*** Block opens ***

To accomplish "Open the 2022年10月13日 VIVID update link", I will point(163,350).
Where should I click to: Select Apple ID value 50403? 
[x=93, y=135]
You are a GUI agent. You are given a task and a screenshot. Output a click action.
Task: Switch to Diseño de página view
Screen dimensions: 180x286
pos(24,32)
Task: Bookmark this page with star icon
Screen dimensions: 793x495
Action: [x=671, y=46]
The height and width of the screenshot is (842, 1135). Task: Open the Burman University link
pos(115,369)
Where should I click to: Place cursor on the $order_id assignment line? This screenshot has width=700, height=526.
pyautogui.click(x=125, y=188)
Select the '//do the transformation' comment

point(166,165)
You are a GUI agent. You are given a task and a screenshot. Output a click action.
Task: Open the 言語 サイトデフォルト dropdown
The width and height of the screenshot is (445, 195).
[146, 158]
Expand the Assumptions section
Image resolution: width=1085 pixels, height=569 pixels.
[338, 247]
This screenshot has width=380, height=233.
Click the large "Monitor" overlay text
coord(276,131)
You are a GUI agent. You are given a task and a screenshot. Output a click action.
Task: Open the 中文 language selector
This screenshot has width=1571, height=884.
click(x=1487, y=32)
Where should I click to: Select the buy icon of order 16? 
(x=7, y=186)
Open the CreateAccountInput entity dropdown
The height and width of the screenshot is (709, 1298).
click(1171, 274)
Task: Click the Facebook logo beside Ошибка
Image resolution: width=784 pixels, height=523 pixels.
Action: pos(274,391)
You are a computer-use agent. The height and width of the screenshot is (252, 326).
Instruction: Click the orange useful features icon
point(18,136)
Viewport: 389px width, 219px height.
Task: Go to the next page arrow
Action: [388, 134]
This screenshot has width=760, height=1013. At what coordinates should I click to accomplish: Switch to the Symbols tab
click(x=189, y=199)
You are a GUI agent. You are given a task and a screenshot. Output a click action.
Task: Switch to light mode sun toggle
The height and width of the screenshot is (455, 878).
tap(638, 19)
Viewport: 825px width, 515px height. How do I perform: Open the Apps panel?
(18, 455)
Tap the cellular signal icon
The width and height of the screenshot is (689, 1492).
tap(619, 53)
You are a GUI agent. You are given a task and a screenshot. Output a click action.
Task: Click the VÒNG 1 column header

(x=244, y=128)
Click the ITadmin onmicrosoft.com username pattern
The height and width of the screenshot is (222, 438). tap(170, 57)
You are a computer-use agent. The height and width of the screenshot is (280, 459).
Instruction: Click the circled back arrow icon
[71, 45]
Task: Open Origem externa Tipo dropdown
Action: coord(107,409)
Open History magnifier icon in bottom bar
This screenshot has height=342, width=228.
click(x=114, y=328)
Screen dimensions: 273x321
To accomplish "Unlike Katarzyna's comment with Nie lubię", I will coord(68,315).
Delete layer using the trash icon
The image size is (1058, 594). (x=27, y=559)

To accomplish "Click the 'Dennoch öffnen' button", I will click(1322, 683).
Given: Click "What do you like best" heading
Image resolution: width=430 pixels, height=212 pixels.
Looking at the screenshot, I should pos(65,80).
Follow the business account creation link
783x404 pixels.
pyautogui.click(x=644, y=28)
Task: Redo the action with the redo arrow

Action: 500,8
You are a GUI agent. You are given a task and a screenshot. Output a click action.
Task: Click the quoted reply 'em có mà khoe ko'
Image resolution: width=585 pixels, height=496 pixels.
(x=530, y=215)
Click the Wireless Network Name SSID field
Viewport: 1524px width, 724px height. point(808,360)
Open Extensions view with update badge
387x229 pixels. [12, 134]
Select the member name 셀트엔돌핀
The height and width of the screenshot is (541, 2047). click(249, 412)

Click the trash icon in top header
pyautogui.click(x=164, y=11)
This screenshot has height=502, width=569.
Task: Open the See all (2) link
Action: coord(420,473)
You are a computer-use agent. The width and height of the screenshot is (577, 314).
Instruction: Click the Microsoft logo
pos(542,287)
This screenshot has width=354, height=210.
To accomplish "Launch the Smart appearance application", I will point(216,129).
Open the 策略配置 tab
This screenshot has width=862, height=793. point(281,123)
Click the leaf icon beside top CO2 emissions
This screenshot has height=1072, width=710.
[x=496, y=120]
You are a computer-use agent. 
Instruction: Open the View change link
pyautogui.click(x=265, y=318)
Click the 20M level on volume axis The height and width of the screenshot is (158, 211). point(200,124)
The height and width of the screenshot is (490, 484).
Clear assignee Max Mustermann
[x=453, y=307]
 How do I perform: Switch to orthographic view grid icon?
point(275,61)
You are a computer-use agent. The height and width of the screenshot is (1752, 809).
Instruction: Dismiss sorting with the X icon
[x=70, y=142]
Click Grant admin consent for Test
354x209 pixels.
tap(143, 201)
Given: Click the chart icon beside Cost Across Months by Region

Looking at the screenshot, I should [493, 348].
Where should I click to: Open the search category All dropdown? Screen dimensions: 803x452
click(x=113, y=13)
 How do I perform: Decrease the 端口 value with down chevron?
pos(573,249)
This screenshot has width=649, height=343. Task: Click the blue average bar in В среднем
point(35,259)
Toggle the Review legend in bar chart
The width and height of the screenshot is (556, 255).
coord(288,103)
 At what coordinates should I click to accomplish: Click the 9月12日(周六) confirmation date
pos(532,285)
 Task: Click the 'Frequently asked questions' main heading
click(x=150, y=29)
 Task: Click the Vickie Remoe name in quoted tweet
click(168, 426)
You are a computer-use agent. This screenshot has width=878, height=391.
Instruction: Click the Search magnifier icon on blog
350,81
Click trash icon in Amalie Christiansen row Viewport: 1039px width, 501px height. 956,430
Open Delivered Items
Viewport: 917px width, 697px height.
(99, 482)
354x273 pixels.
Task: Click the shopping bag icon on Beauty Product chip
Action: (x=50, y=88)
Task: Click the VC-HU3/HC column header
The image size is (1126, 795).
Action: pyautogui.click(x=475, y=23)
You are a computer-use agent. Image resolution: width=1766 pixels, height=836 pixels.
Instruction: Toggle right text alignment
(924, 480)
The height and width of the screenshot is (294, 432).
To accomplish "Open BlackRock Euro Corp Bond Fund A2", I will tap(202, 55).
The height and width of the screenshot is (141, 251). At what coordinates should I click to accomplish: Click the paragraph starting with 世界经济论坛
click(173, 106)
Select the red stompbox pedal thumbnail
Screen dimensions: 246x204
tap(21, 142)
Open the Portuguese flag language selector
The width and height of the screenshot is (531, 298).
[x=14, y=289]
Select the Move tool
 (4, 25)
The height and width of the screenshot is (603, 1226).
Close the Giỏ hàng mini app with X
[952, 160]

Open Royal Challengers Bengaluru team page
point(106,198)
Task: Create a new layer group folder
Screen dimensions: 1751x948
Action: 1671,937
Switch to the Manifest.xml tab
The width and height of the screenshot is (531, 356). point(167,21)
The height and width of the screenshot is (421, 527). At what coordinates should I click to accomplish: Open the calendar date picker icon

*** Block closes ***

» Aim of the task:
Look over the material above and report each line holding "will".

» Solution:
To accomplish "Open the 2022年10月13日 VIVID update link", I will point(163,350).
To accomplish "Unlike Katarzyna's comment with Nie lubię", I will coord(68,315).
To accomplish "Click the 'Dennoch öffnen' button", I will click(1322, 683).
To accomplish "Launch the Smart appearance application", I will point(216,129).
To accomplish "Open BlackRock Euro Corp Bond Fund A2", I will tap(202, 55).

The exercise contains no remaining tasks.